Trump, göreve gelir gelmez ekonomi üzerinde odaklanarak, iş dünyası ile el sıkıştı. İlk iş olarak, vergi reformunu hedef aldı. 2017’nin sonunda onaylanan vergi reformu, bireylerin ve işletmelerin vergi oranlarını düşürerek ekonomik büyümeyi teşvik etme amacı taşıyordu. Bu reform ile birlikte, birçok şirketin yatırım yapma kararları etkilenirken, bu durum istihdamda da artış sağladı. Ekonomik büyümenin hızlandığı bu dönemde, işsizlik oranı da düşüş gösterdi. Öyle ki, Trump bu konuda oldukça iddialıydı ve “Amerika’yı yeniden büyük yapacağız” sloganıyla vatandaşlara umut aşıladı. Ancak, bu icraatların uzun vadeli sonuçları tartışmalıdır ve bazı ekonomistler vergi indirimlerinin federal açıkları artırabileceği uyarısında bulundu.

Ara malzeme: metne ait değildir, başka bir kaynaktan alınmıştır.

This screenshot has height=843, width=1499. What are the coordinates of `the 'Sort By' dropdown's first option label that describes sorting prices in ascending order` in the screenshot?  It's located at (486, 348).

Trump’ın dış politikası, geleneksel yaklaşımın dışına çıkmayı gerektiren öznel bir strateji çerçevesinde şekillendi. Özellikle ticaret savaşları, Trump’ın başkanlık döneminin en tartışmalı konularından biri oldu. Çin ile başlayan ticaret savaşı, gümrük tarifeleri ile yürütüldü. Amerika'nın uluslararası ticaret ilişkilerini sorgulayan Trump, bu durumu, “Amerika’nın yeniden yüksek sesle bağırdığı bir dönem” olarak tanımladı. Diğer yandan, NATO ve müttefik ülkeler ile arasındaki ilişkilerde de sıkıntılar yaşanmaması için Trump müttefiklerinden daha fazla katkı talep etti. Bu noktada, Avrupa’yla olan gerilimler dikkat çekti. Ayrıca, Trump’ın Kuzey Kore lideri Kim Jong-un ile yaptığı tarihi görüşme, dünya gündeminde geniş yer buldu. Diplomasinin önemli bir oyunu olarak değerlendirilen bu toplantı, iki ülke arasındaki gerilimi azaltma hedefini güdüyordu. Ancak, yapılan bu görüşmelerden sonra somut bir ilerleme kaydedilip kaydedilemeyeceği konusu hala belirsizlik arz ediyordu.
Trump’ın iç ve dış politikada attığı adımlar, sadece ilk 100 günü ile sınırlı kalmayacak şekilde tartışma yaratmaya devam etti. Politika ve stratejileri, destekçileri kadar muhalefetiyle de karşıt görüşlere sebep oldu. Bu nedenle, görev süresinin devamında hangi adımları atacağı, ülkenin geleceği açısından kritik öneme sahipti. Ülke içindeki kutuplaşma derinleşirken, Trump’ın liderliği de tartışmalara neden olmaktan kaçınmadı. İlk 100 gün, hem Trump yönetiminin geleceği hem de Amerikan politikasının nasıl şekilleneceği açısından önemli bir eşikti. Bu süre zarfında yapılan icraatların sonuçlarını görmek adına seçim sonuçları veya kamuoyu yoklamaları gibi veriler de üzerinde durulması gereken detaylar arasındaydı.
Sonuç olarak, Trump’ın ilk 100 gününde attığı adımlar ve yaptığı reformlar, gelecek dönem için bir ön gösterim niteliğindeydi. Çeşitli sosyal ve ekonomik alanlarda yaptığı düzenlemelerle hem ulusal hem de uluslararası alanda adından söz ettiren Trump’ın liderlik tarzı, her ne kadar tartışmalı olsa da, kendine has bir politika oluşturdu. Gelecekte atacağı adımların izlenmesi ve ele alınması ise günümüz politikasında oldukça önemli bir yer tutacaktır.